» PROBLEMS TO SOLVE:
#1 Decide whether each statement below agrees with the post on Kent's education divide. For each, answer yes or no and quote the words of the post that decide it.
(a) The Kent Test picks out the smartest 20% of children, who go on to grammar schools.
(b) Among the 33 selective schools, more were rated Good than Outstanding.
(c) The writer considers Ofsted ratings to be everything.
#2 Print the stretch of the post on Kent's education divide from "Secondary moderns (64" through "mixed ability schools.", word for word.

==== TEXT PROVIDED

Kent’s education inequality, and my lovely daughter the ‘failure’

I am a middle class mum with a bright daughter. I say ‘bright’ because she works hard and she’s doing well at school, but she failed her eleven plus. The Kent Test determines the smartest 20% of kids who will go to grammar schools. When my daughter failed the test I learned a lot about the education divide in Kent.

I was disappointed with the schools available to her which had terrible Ofsted reports, and I could see that the grammar schools were much better. So I looked at the stats and it gave me a shock.

Grammar schools (33 selective schools) 21 Outstanding, 11 Good, 1 Requires Improvement.
Secondary moderns (64 schools) 9 Outstanding, 29 Good, 19 Require Improvement, 4 Inadequate.

These stats were from a few years ago, but looking at the DoE performance tables website (using a search by admission policy > selective) not a lot has changed. I know Ofsted ratings are not everything, but it doesn’t seem right to me that the children who fail their eleven plus have little opportunity to choose an excellent school. Academic ability should not entitle children to better schooling, but in Kent this seems to happen.

I think there is a flaw in the system if the top 20% of children are sent to better schools. If it was proven that comprehensive education failed bright kids then there might be some case for it, but evidence suggests clever kids do just as well in mixed ability schools.

========
==== ENTRIES SUPPLIED

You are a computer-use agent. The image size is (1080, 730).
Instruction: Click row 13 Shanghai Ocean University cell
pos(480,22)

========
==== ENTRIES SUPPLIED

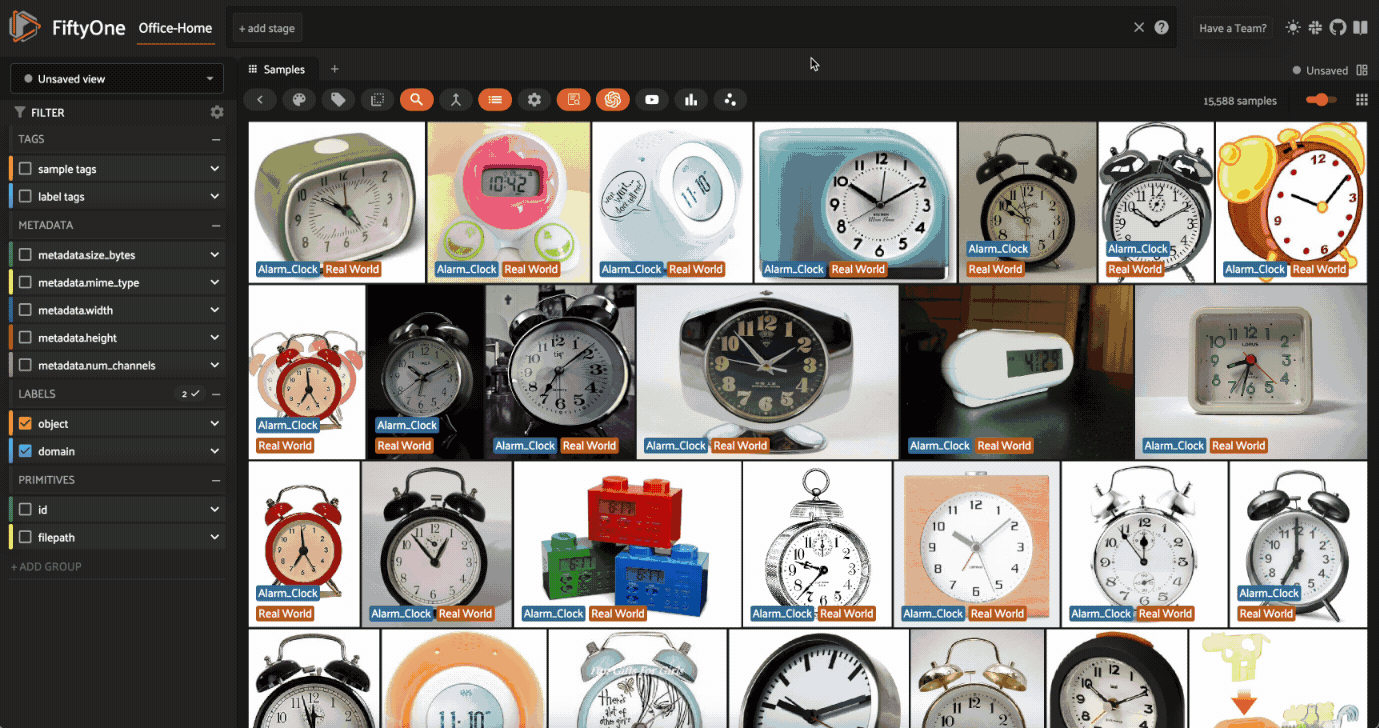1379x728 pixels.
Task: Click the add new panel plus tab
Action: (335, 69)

========

» COMPLETED EXERCISE:
#1
(a) Yes: "The Kent Test determines the smartest 20% of kids who will go to grammar schools."
(b) No: "Grammar schools (33 selective schools) 21 Outstanding, 11 Good, 1 Requires Improvement."
(c) No: "I know Ofsted ratings are not everything"

#2
Secondary moderns (64 schools) 9 Outstanding, 29 Good, 19 Require Improvement, 4 Inadequate.

These stats were from a few years ago, but looking at the DoE performance tables website (using a search by admission policy > selective) not a lot has changed. I know Ofsted ratings are not everything, but it doesn’t seem right to me that the children who fail their eleven plus have little opportunity to choose an excellent school. Academic ability should not entitle children to better schooling, but in Kent this seems to happen.

I think there is a flaw in the system if the top 20% of children are sent to better schools. If it was proven that comprehensive education failed bright kids then there might be some case for it, but evidence suggests clever kids do just as well in mixed ability schools.